Heels grab coaching carousel victims

After Notre Dame fired Charlie Weis, there was a small amount of speculation that North Carolina coach Butch Davis might be a candidate with the job.

Anyone familiar with the Notre Dame-Miami rivalry during the 1980s and early 1990s would scoff at a Jimmy Johnson disciple getting the Notre Dame job. Sure enough, Davis didn't emerge as a target of the Golden Domers.

But the fallout from the Notre Dame coaching turnover did reach Chapel Hill late this week, to the Tar Heels' benefit. First, highly touted running back Gio Bernard of Fort Lauderdale, Fla., committed to North Carolina. He had been committed to Notre Dame.

"I don't know why North Carolina wasn't in my thinking last fall," Bernard said.

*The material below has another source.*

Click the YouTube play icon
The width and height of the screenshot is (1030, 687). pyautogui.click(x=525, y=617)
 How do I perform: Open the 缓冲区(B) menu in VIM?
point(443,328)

Then wide receiver/cornerback Tre Boston of North Fort Myers High in Florida committed to North Carolina on Friday. Boston had been committed to Cincinnati. But then Bearcats coach Brian Kelly left to take the Notre Dame job, and Boston reopened his recruiting.

"He wouldn't have even considered North Carolina if there hadn't been a change," said Barry Goettemoeller, Boston's high school coach.

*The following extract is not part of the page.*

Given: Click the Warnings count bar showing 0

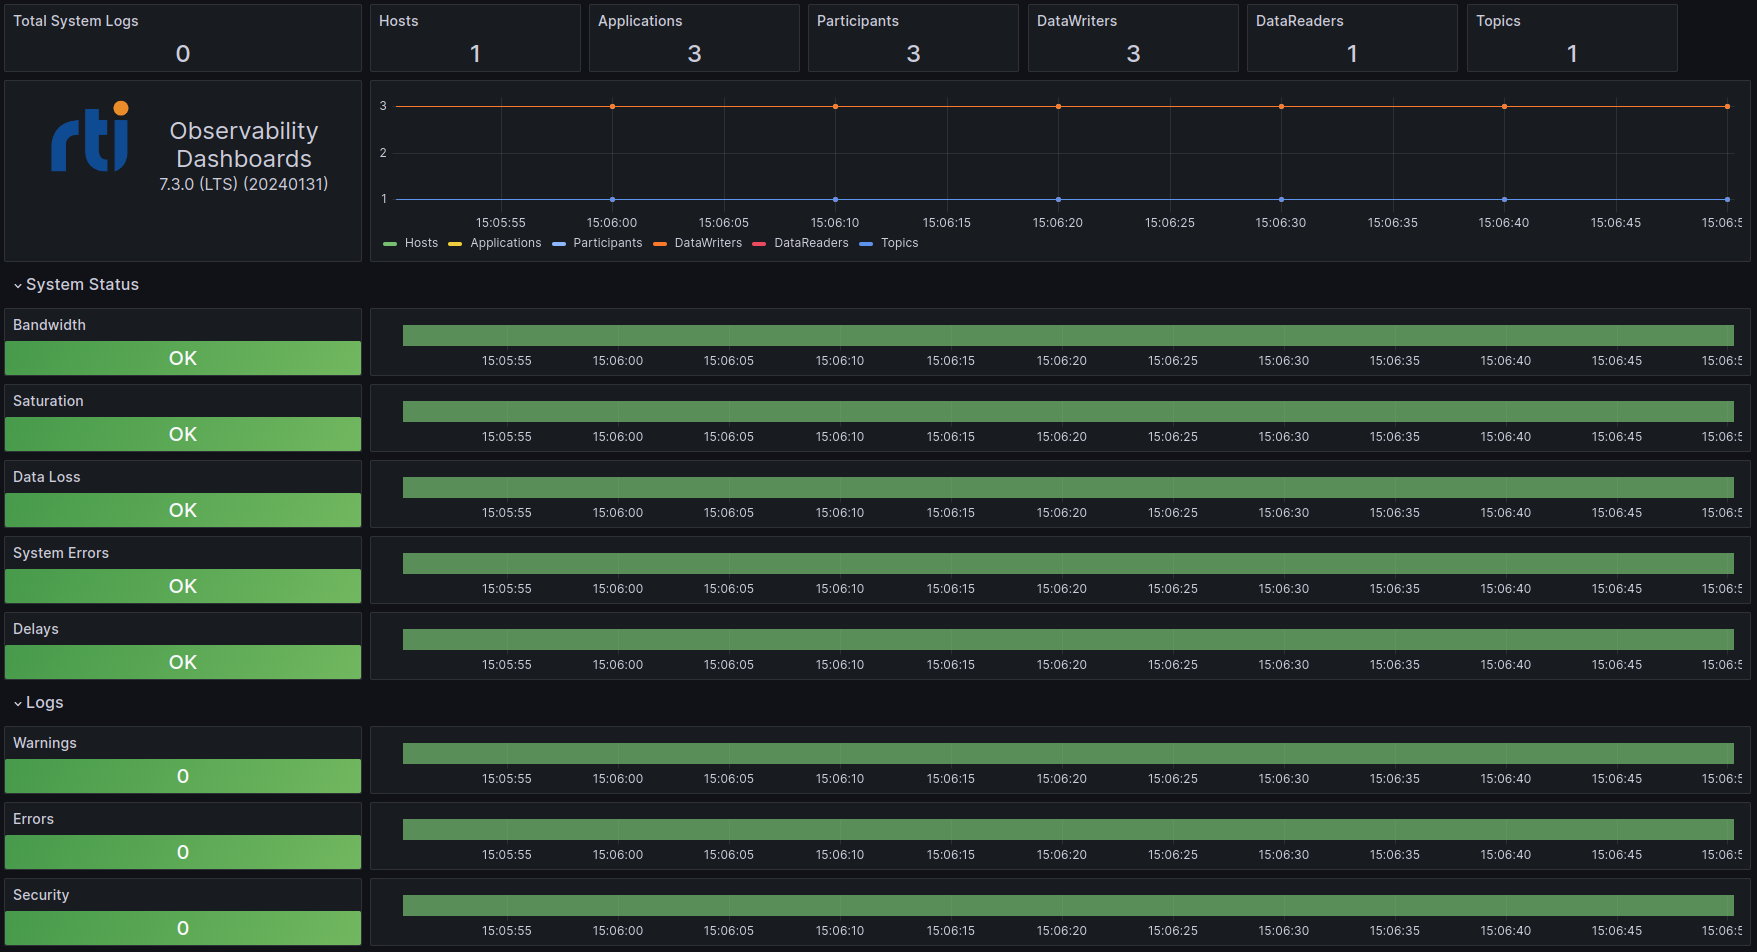Looking at the screenshot, I should pos(183,776).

These weren't the only commitments the Tar Heels have received from recruits who balked at the coaching carousel. After Lane Kiffin left Tennessee for Southern California earlier this month, defensive tackle Brandon Willis of Byrnes High in Duncan dropped the Volunteers and picked North Carolina.

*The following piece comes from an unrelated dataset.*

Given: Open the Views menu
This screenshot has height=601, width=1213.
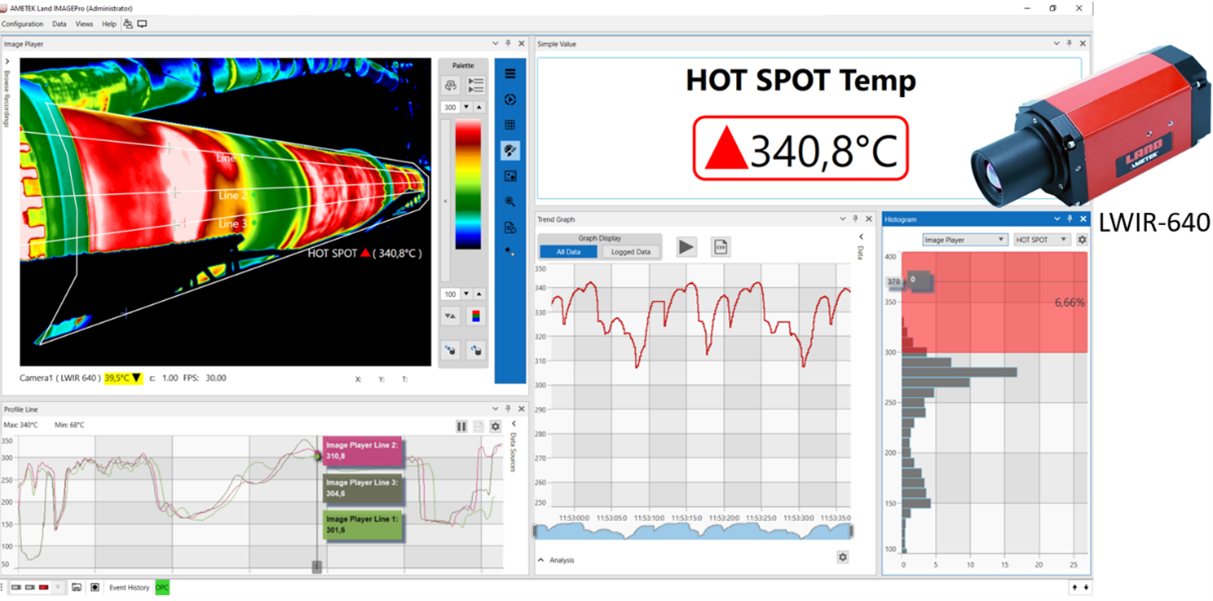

This is why athletics directors often pay amounts that seem obscene to keep coaches from leaving for other jobs. Changing coaches can lurch a program into instability that takes years to recover from. When top recruits leave a team this close to signing day, a program is bound to suffer.

That doesn't justify having coaches like Nick Saban and Mack Brown earn salaries that would make many captains of industry blush. But it does help explain the phenomenon.

After a huge week in recruiting as signing day looms Wednesday, North Carolina has rocketed up in the recruiting rankings. The Tar Heels' class was ranked 48th in the nation last weekend by scout.com.

It was up to 29th as of Friday night. And after the coaching turnover, Notre Dame and Cincinnati didn't have any right to complain that their committed players went elsewhere.

Goettemoeller summed it up best.

"That's all part of the game," he said.

And Butch Davis is playing it as well as anyone.

Ken Tysiac

7 comments:

Anonymous said...

UNC is now Ranked 26th on Rivals and N.C. State is Ranked 27th

Anonymous said...

"UNC is now Ranked 26th on Rivals and N.C. State is Ranked 27th."

This is great news! But we BETTER NOT LOSE A FOURTH (4th) in a row to NC State! But since our QB and offense are the same, I'm afraid we will. Go Heels!

Anonymous said...

Are there any other big name uncommitted recruits out there UNC has a shot at?

Anonymous said...

"Are there any other big name uncommitted recruits out there UNC has a shot at?"

4 star WR Markeith Ambles. Per scout.com UNC leads over Tenn and So. Cal.

Anonymous said...

"UNC Tried To Bribe Me."
This is what came out of the Volunteers' facebook page via one of his wallposts:

"and since we on this lets talk about how ya under tha table DL coach wanted to pay me to come to school.....???? No answer??? and how he showed me to diff chicks he put on my homie??? OOhhh UNC is so much better! U a lame yung gunna"

Anonymous said...

I think Drake would say, "Funny how someone else's success brings pain!"

Anonymous said...

Can someone interpret 5:57 for me, not sure if that is english?